● **DATA IN THIS EXERCISE**

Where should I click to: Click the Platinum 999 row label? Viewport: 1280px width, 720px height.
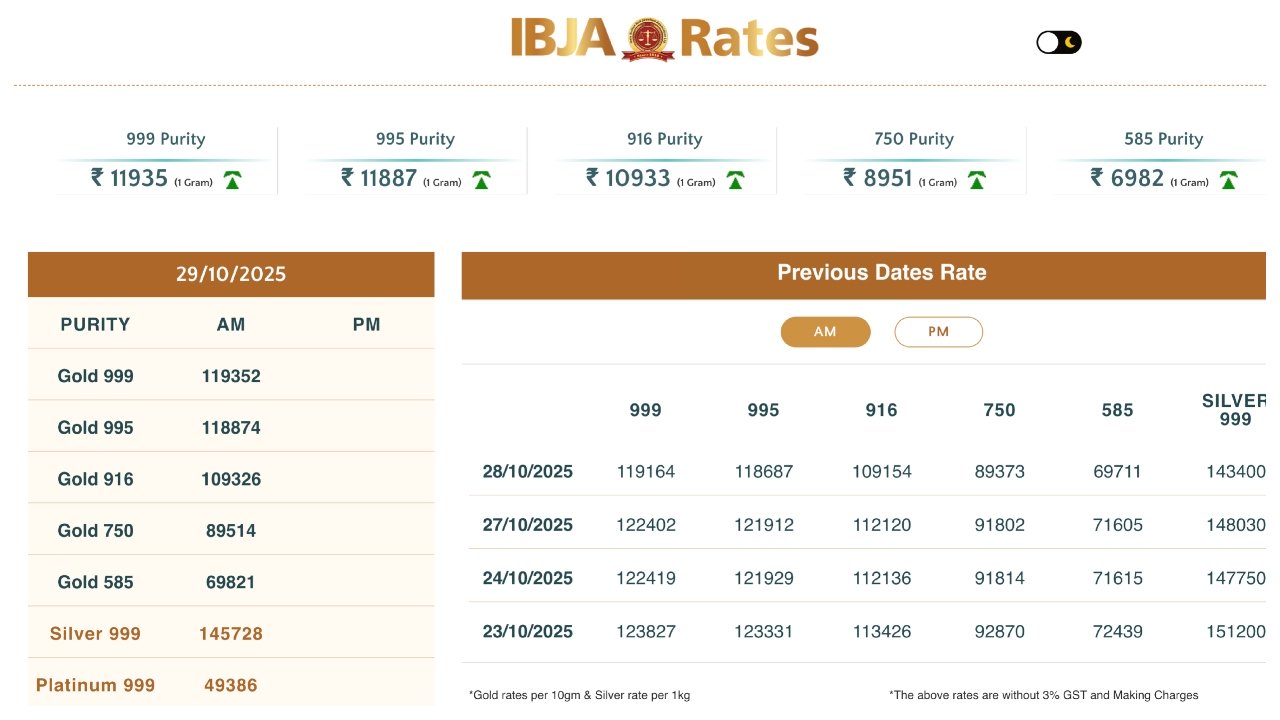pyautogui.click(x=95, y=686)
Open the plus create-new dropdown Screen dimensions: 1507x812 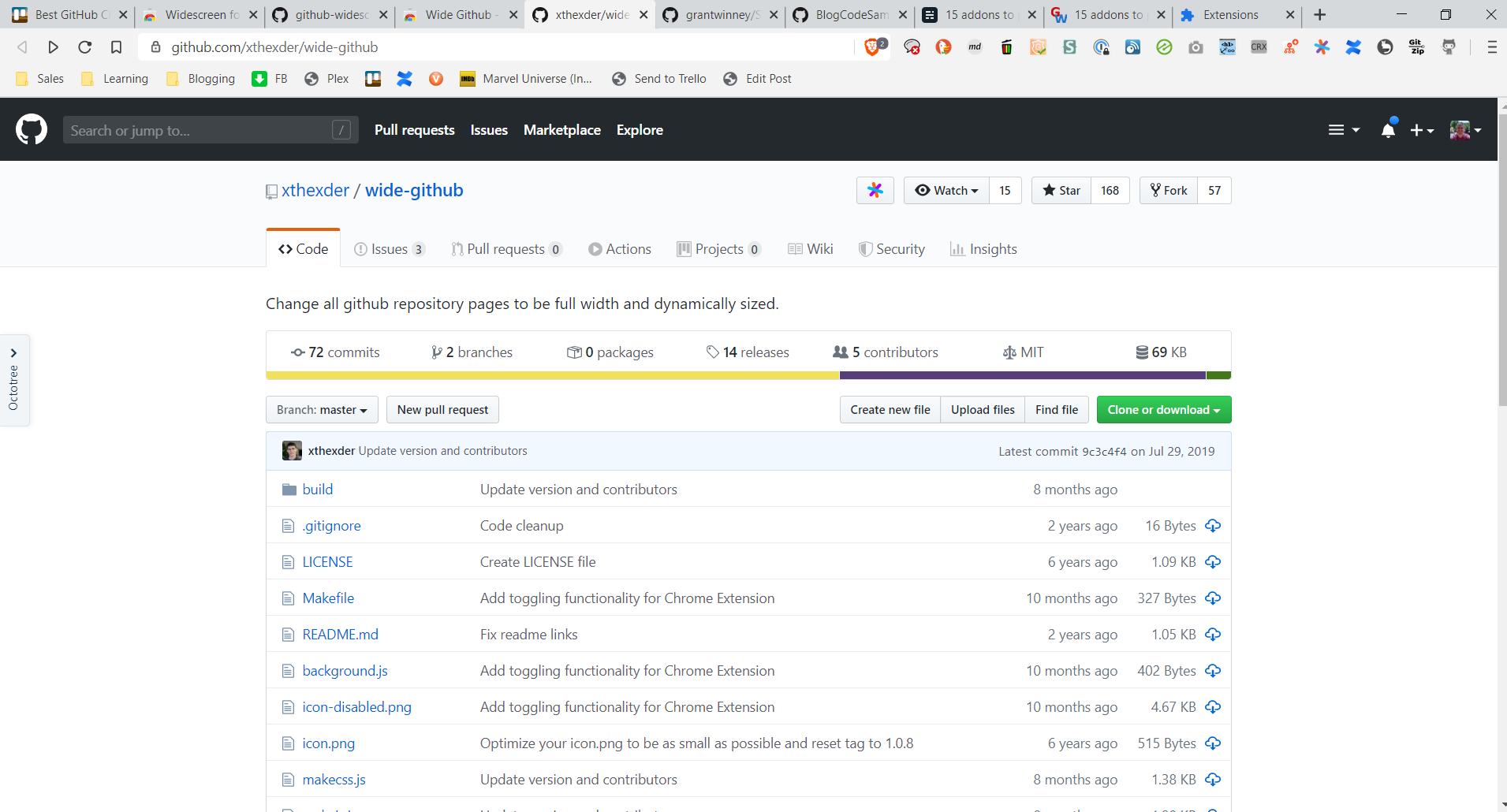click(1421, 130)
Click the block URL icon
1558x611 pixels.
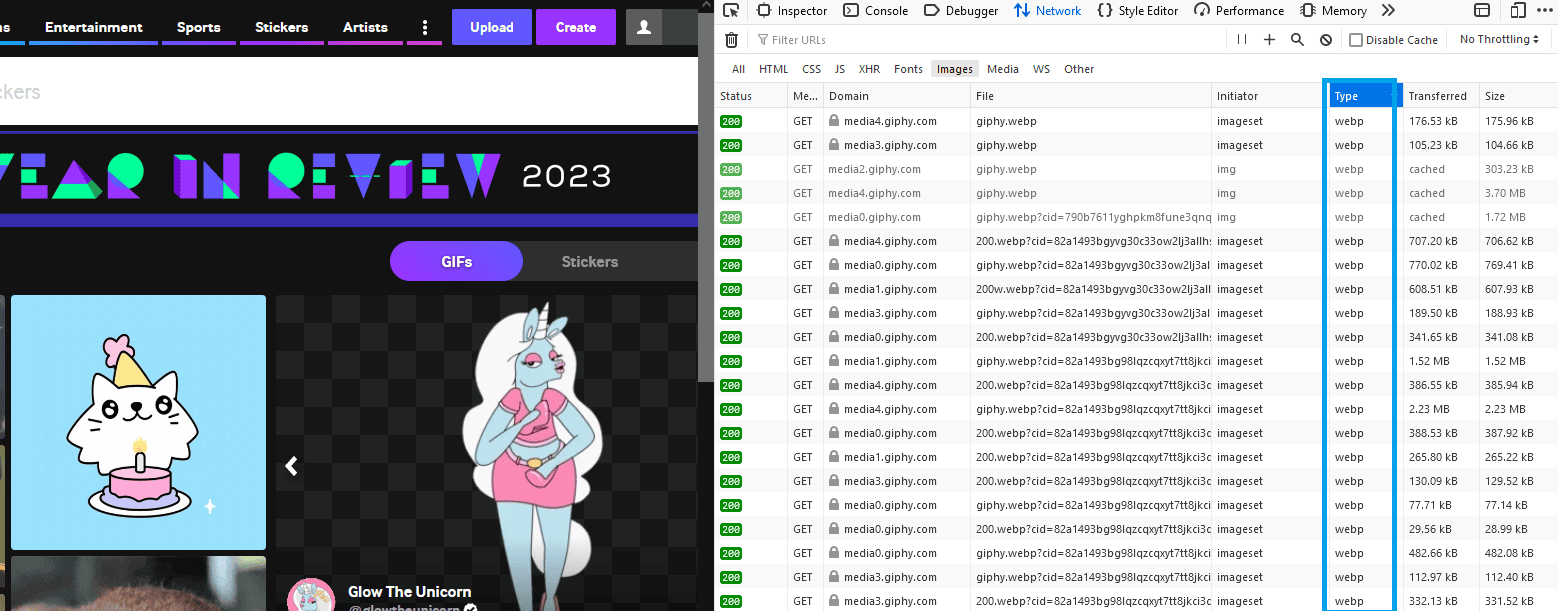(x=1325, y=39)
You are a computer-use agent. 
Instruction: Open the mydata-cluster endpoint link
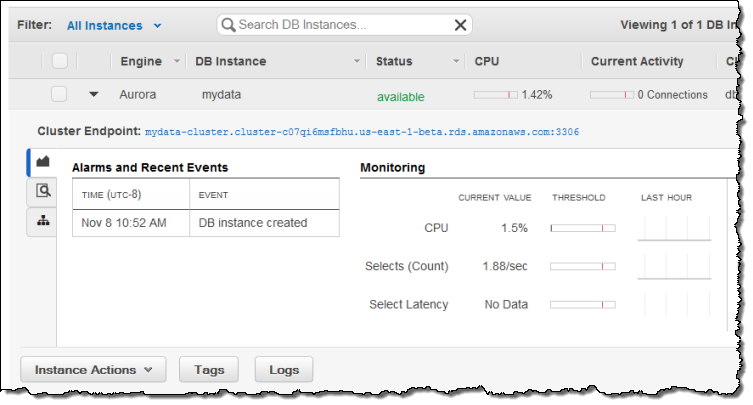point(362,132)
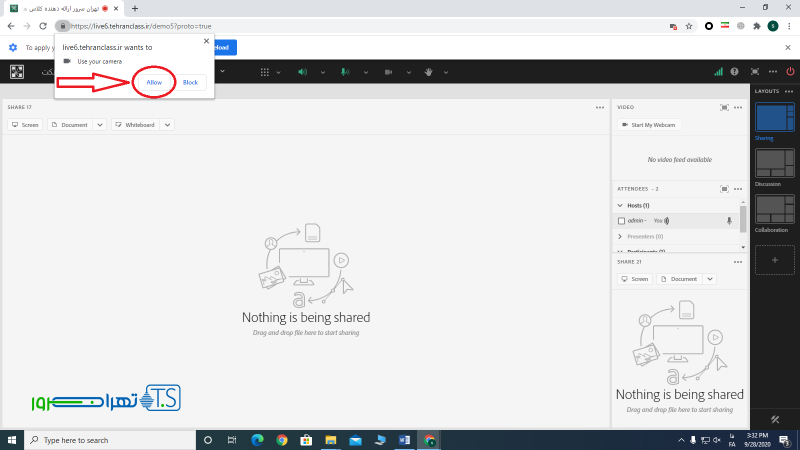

● **ACTION ITEM**
Could you reproduce exactly the lines from the one containing "1558x611 pixels." through the last line of the records, both included, leaving out the pictures?

● **EXERCISE SOLUTION**
1558x611 pixels.
(x=1325, y=39)
You are a computer-use agent. 
Instruction: Open the mydata-cluster endpoint link
point(362,132)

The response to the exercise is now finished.